(Pixel coordinate grounding data)
****************

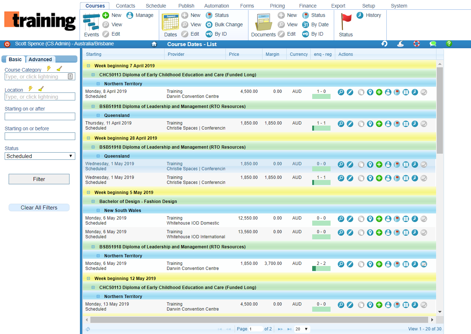
Task: Open the green help question mark icon
Action: [x=449, y=44]
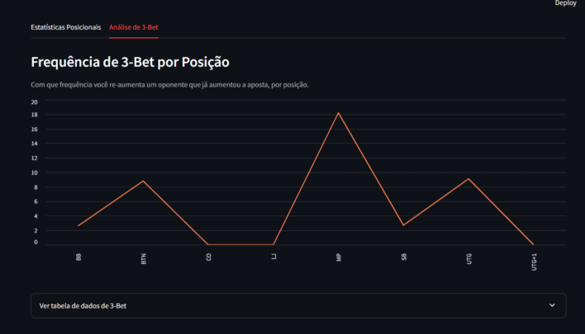
Task: Click the chevron arrow on the 3-Bet data table expander
Action: (552, 305)
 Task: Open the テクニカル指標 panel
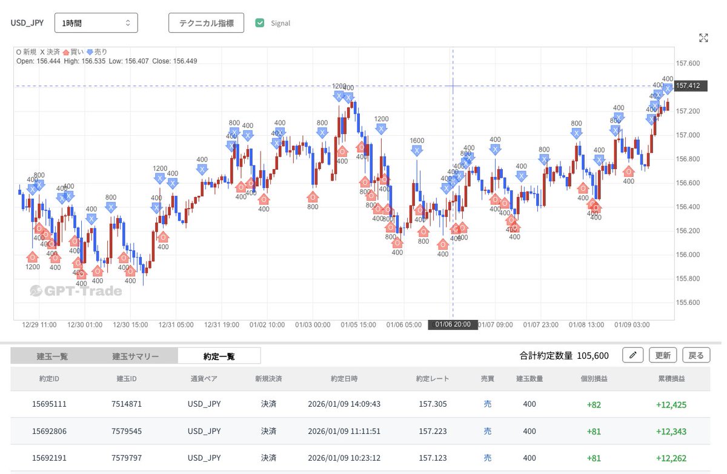pos(206,22)
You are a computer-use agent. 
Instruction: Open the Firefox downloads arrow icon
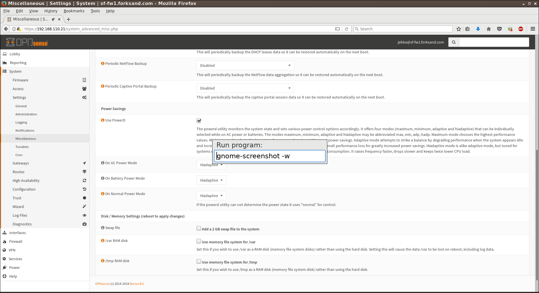[x=478, y=29]
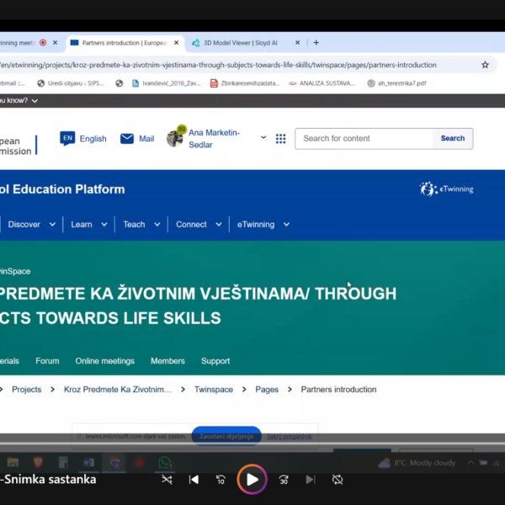The width and height of the screenshot is (505, 505).
Task: Expand the Discover menu
Action: 32,225
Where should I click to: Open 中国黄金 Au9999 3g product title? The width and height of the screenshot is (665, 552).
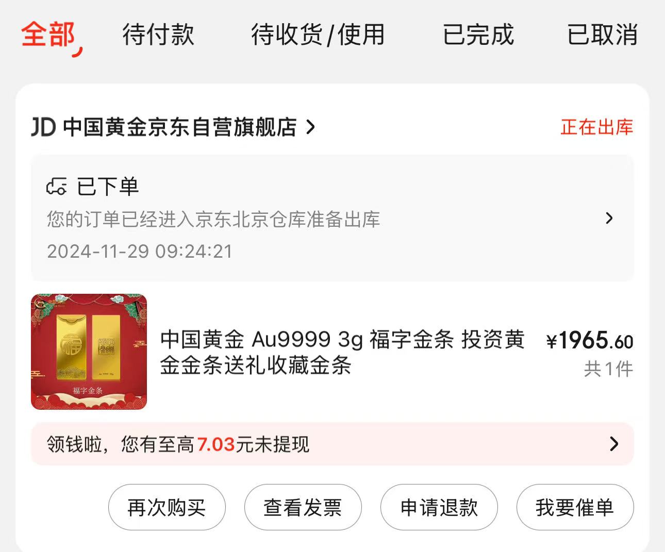tap(342, 353)
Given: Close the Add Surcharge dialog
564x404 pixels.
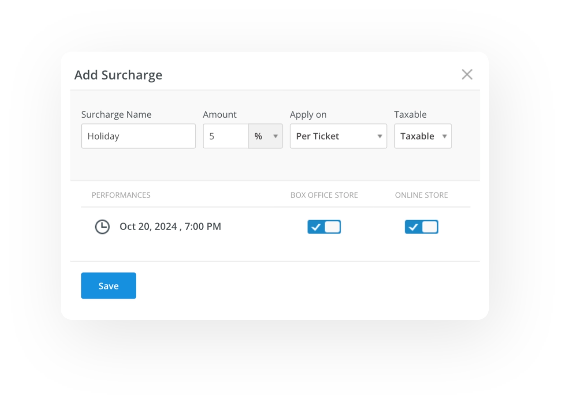Looking at the screenshot, I should (x=467, y=75).
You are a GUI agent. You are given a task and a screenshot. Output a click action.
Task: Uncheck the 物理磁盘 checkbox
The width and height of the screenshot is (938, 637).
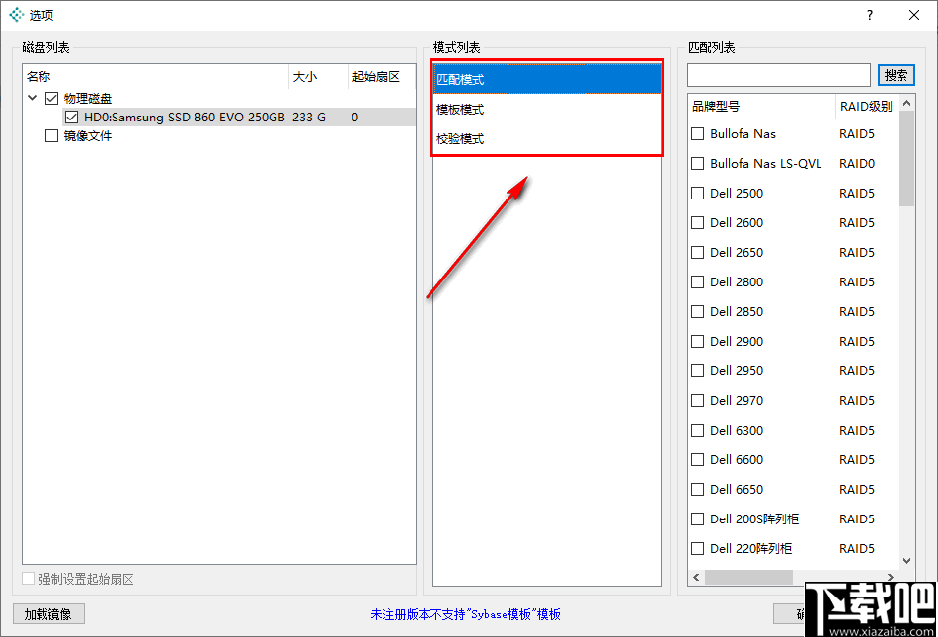(x=50, y=98)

****************

_EXERCISE PROMPT_. The required output is the lines from the one containing "564x404 pixels." through the end of the records above, reproduced exactly, with no pictures.

_SOLUTION TO THE PROBLEM_.
564x404 pixels.
Looking at the screenshot, I should (x=467, y=75).
You are a GUI agent. You are given a task and a screenshot. Output a click action.
Task: Uncheck the 物理磁盘 checkbox
The width and height of the screenshot is (938, 637).
(x=50, y=98)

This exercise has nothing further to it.